Analysis Affect Factors of Smart Meter A PLS-SEM Neural Network

Authors

  • Minh Ly Duc Faculty of Commerce, Van Lang Univeristy, 700000, Ho Chi Minh City, Vietnam Author
  • Que Nguyen Kieu Viet Faculty of Commerce, Van Lang Univeristy, 700000, Ho Chi Minh City, Vietnam Author

DOI:

https://doi.org/10.47392/irjash.2022.071

Keywords:

PLSSEM, ANN, IPMA, Smart Meter

Abstract

Smart electricity meters measure, control, analyze, and predict the amount of electricity used, and similar technology can be applied to water and gas meters. This data can be automatically saved and transmitted to the energy provider for billing and tracking services.
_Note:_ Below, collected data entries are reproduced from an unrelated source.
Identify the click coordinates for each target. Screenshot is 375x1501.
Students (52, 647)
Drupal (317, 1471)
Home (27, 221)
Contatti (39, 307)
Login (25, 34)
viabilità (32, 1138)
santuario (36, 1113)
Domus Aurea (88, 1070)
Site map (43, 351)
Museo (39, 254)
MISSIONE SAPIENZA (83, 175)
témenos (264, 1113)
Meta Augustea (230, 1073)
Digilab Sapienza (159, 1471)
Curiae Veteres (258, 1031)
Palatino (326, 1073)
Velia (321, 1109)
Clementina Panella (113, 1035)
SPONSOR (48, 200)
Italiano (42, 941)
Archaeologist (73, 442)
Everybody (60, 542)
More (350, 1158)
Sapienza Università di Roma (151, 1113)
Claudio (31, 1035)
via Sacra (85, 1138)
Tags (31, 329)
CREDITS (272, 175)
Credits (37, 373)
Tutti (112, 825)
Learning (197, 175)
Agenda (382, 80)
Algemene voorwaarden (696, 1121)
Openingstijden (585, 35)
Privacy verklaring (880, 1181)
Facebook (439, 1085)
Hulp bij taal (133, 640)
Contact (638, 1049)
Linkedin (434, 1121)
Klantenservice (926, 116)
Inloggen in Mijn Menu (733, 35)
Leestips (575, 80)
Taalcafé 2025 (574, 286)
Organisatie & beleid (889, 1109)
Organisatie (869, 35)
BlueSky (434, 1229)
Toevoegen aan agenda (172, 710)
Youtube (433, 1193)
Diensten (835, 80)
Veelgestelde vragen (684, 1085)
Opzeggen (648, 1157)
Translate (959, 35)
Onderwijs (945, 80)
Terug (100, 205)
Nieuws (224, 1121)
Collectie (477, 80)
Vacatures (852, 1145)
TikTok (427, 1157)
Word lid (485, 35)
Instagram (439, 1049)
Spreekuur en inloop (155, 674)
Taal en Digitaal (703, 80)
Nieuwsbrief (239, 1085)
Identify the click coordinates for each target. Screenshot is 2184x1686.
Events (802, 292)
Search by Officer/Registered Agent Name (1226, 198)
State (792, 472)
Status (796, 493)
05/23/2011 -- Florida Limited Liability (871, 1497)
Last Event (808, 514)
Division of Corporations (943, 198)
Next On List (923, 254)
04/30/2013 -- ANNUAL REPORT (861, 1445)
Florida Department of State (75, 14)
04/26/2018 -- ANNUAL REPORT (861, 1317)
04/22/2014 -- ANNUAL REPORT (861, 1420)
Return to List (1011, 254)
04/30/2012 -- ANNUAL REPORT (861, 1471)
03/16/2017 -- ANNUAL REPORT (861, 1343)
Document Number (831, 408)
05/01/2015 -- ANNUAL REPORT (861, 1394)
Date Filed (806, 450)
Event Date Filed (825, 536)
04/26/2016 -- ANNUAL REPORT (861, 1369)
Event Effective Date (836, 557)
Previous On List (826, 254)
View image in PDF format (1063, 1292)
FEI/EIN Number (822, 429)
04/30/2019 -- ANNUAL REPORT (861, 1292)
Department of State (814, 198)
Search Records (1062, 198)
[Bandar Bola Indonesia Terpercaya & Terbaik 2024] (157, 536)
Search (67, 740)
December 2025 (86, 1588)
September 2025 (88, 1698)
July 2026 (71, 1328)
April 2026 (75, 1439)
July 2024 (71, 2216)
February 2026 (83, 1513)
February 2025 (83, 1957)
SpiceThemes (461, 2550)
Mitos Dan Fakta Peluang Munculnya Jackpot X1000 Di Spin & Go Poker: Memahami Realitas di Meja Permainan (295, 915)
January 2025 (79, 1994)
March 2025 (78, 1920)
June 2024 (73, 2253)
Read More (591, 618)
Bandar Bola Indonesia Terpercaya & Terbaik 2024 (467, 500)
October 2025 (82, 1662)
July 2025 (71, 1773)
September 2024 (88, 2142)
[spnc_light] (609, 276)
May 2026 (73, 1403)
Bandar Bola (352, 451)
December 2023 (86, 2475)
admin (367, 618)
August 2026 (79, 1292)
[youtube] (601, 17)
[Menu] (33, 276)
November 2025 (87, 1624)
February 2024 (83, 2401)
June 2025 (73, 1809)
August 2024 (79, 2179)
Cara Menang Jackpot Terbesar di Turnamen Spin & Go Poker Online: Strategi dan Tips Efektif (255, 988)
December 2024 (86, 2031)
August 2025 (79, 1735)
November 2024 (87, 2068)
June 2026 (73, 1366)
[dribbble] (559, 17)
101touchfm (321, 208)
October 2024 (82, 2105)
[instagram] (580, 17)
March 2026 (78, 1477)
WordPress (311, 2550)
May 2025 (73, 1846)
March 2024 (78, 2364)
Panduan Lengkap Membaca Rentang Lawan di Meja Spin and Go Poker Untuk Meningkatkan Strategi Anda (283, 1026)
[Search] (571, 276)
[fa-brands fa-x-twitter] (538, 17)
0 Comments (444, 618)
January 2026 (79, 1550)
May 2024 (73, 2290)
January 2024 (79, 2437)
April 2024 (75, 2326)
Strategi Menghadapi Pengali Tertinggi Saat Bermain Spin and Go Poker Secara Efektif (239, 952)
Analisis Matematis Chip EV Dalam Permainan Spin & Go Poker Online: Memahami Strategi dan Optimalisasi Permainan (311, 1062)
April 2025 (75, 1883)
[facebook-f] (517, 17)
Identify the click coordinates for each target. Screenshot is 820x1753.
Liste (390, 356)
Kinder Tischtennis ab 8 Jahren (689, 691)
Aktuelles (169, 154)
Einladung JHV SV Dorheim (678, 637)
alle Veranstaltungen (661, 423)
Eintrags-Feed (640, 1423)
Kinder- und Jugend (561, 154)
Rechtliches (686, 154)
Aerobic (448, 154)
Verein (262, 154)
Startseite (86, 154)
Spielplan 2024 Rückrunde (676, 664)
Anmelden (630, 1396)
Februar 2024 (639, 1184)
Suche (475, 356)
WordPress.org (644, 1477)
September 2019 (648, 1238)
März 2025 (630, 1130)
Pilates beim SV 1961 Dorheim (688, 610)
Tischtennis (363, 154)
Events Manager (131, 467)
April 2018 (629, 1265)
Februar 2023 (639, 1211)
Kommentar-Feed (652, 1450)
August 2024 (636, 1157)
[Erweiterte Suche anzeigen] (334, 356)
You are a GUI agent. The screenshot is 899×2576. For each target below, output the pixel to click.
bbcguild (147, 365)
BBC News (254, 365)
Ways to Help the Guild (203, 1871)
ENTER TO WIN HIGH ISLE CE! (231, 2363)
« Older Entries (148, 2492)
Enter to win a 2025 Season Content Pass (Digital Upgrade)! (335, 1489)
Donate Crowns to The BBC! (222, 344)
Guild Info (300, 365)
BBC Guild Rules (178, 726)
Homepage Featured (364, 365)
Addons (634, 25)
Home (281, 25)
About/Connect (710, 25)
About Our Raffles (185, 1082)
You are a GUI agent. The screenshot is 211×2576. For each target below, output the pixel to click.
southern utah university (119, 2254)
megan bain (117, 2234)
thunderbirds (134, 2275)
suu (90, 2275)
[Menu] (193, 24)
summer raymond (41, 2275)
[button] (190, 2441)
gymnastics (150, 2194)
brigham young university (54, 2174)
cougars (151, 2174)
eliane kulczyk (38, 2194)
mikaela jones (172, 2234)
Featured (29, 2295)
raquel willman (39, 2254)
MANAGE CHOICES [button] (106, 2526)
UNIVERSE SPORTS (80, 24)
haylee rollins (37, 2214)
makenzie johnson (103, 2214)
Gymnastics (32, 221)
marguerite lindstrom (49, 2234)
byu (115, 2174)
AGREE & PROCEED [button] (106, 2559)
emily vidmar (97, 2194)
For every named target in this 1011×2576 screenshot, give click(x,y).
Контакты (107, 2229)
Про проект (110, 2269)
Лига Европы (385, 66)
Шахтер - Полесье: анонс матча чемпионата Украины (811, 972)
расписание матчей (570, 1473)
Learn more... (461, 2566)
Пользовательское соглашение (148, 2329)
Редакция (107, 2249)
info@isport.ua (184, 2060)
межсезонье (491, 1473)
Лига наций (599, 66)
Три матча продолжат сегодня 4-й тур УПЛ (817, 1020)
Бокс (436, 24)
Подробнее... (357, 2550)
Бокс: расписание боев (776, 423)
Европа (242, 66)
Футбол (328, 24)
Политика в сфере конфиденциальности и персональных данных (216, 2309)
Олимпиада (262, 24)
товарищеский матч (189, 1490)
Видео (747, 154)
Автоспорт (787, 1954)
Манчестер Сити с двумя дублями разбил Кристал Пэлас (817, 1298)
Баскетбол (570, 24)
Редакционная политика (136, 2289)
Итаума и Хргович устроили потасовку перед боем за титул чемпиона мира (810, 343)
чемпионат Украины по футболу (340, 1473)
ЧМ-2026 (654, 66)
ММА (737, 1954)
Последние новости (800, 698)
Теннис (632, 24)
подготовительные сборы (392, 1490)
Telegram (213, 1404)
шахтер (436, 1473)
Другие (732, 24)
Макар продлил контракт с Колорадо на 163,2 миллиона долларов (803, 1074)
Despite the benefits mentioned, there has not been a consensus in developed countries to fully accept the use of smart electricity meters due to perceived risks. This paper examines information technology system (IS) related factors and engineering model related factors, following technical readiness such as optimism, innovation insecurity, and discomfort. It also explores the expectations of Vietnamese people regarding smart meters' continuous use. A 2-layer research model is proposed to analyze the survey results of 500 Vietnamese people regarding the smart meter system. While previous studies have focused on single-step Structure Equation Modeling (SEM), this study utilizes the Technology Acceptance Method (TAM) theory and describes the use of Artificial Neural Network (ANN) methods for in-depth analysis, yielding more accurate results. The study measures the relationship between readiness for new technologies (optimization, innovation, discomfort, and insecurity), technology acceptance (perceived ease of use, perceived usefulness), expectations confirmed, and information systems acceptance (service quality, system quality, and information quality). This paper outlines a research model of multi-analysis approach by combining Partial Least Squares Structure Equation Modeling (PLS-SEM) and Artificial Neural Network (ANN) analysis. First, the PLS-SEM model evaluates the factors affecting the intention to use the smart meter system. Second, ANN ranks the impact factors of important predictors from the PLS-SEM model. The findings from the PLS-SEM and ANN approach research model confirm the results obtained from PLS-SEM by ANN, with ANN providing high prediction accuracy in linear and non-linear relational modeling. Additionally, Importance Performance Map Analysis (IPMA) is used to analyze the results accurately for factors' important performance.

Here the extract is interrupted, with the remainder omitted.